- **TASK BRIEF**:
Copy out the text lines of the material below word for word, leaving out the pictures.

- **WORKING DATA**:

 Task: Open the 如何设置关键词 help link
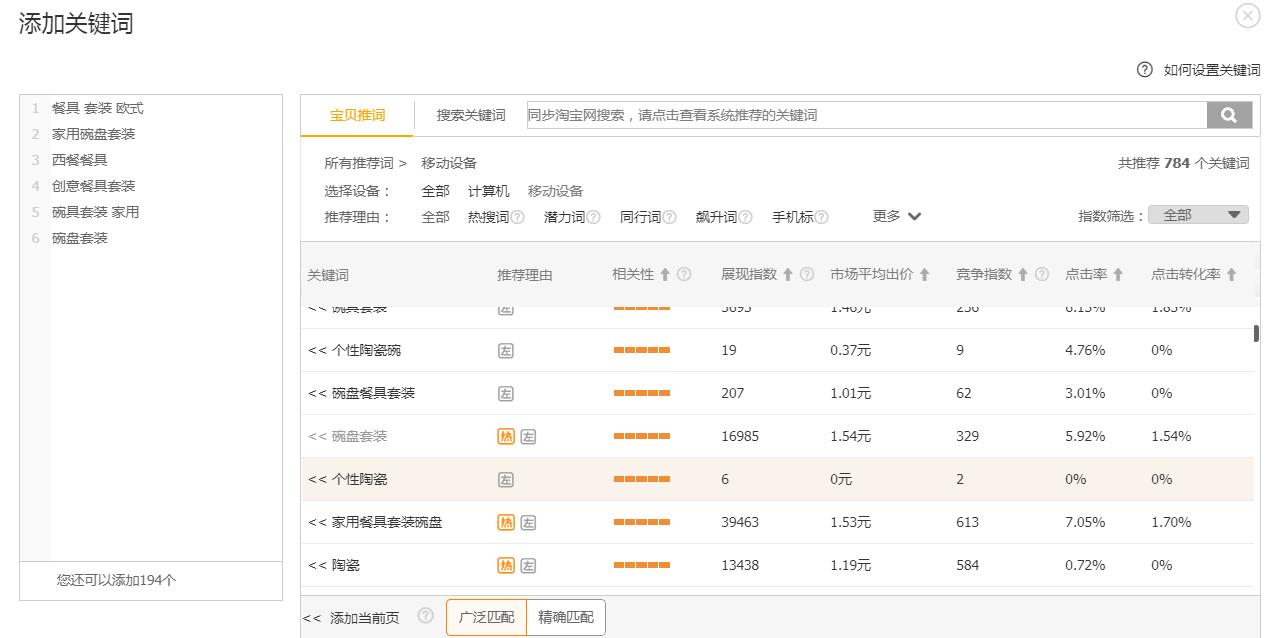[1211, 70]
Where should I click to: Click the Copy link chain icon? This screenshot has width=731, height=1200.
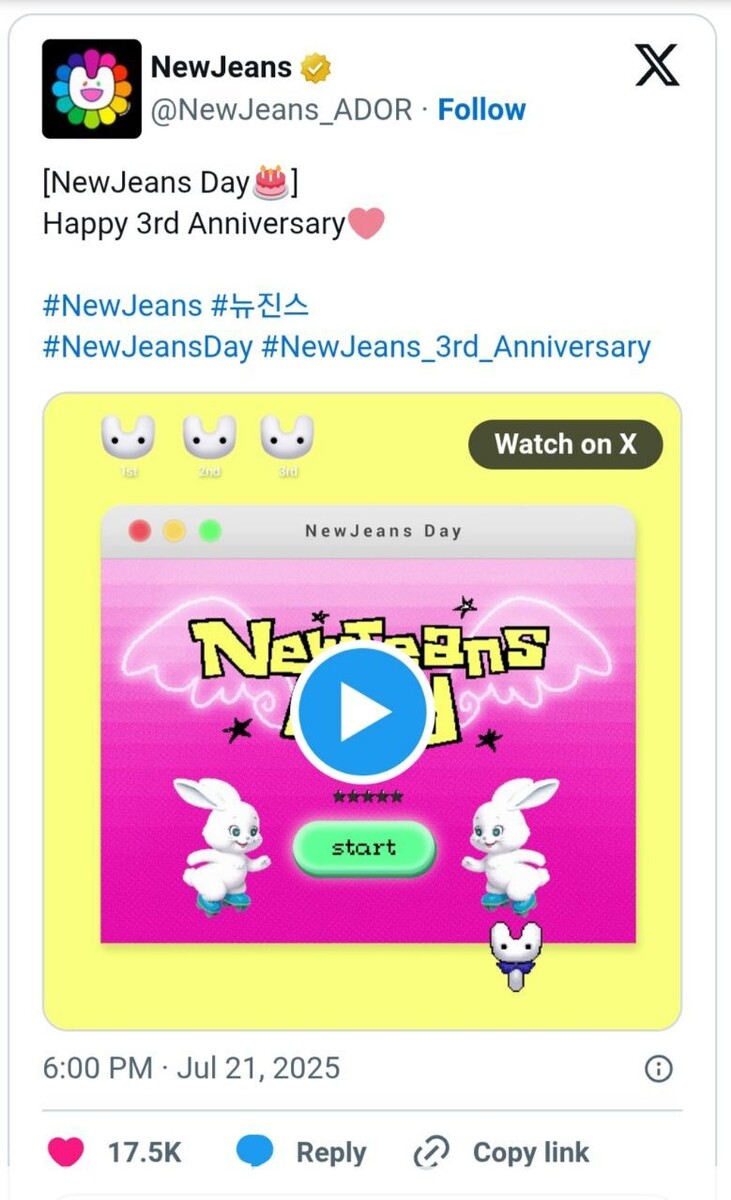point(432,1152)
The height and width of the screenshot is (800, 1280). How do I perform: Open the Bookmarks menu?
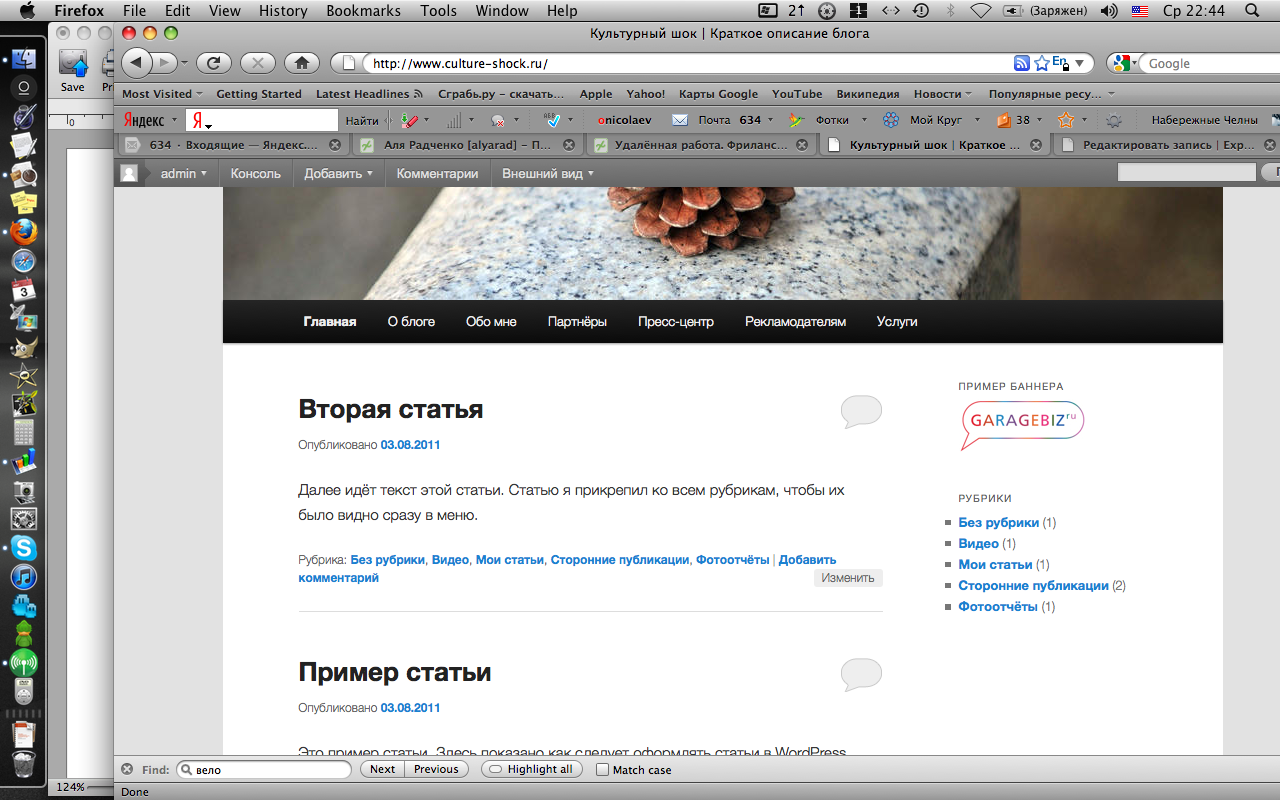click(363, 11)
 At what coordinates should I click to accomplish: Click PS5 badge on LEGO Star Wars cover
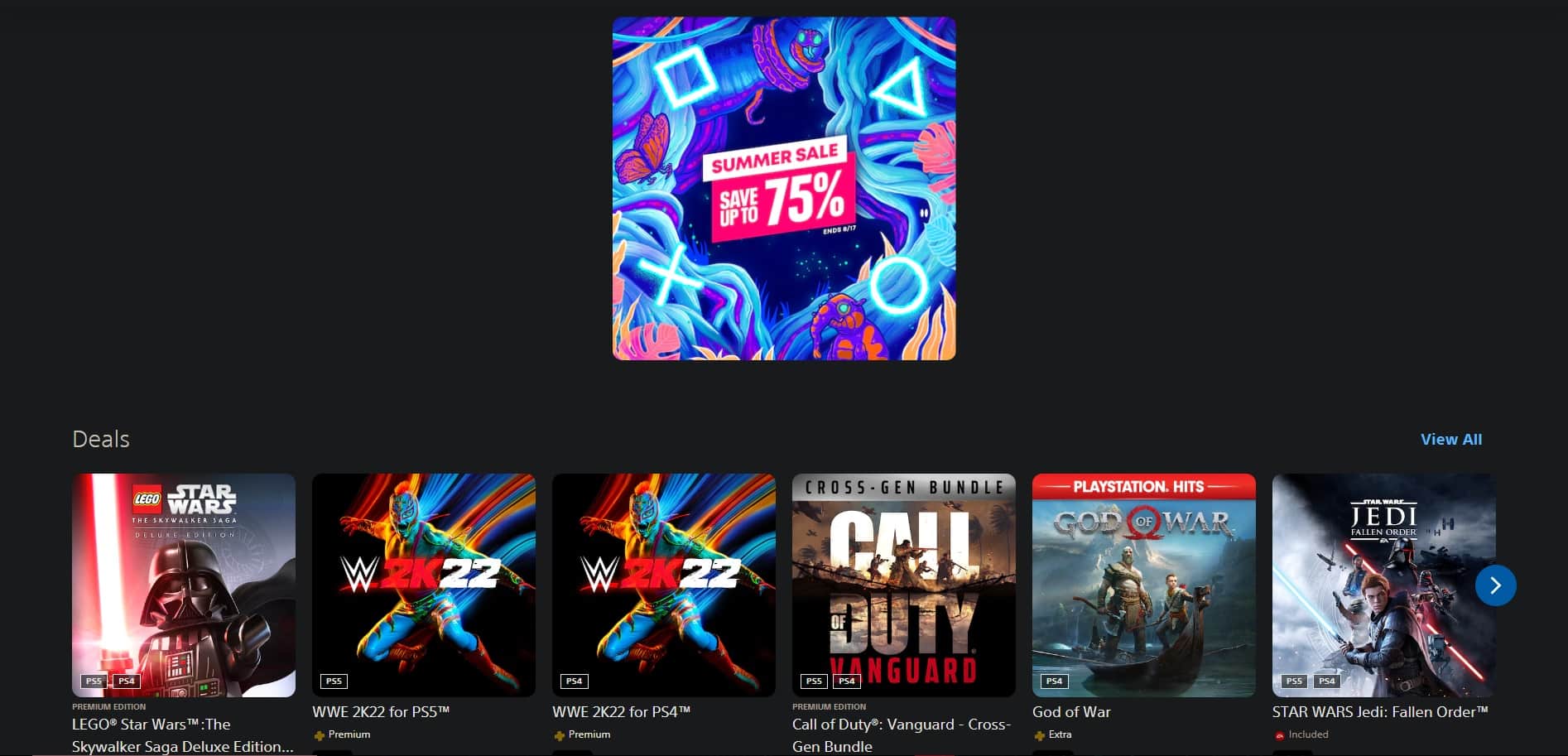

- **ANSWER TO THIS PROBLEM**:
 Task: Open the 如何设置关键词 help link
[1211, 70]
Where should I click to: Click the Copy link chain icon? This screenshot has width=731, height=1200.
point(432,1152)
The height and width of the screenshot is (800, 1280). How do I perform: Open the Bookmarks menu?
click(363, 11)
 At what coordinates should I click to accomplish: Click PS5 badge on LEGO Star Wars cover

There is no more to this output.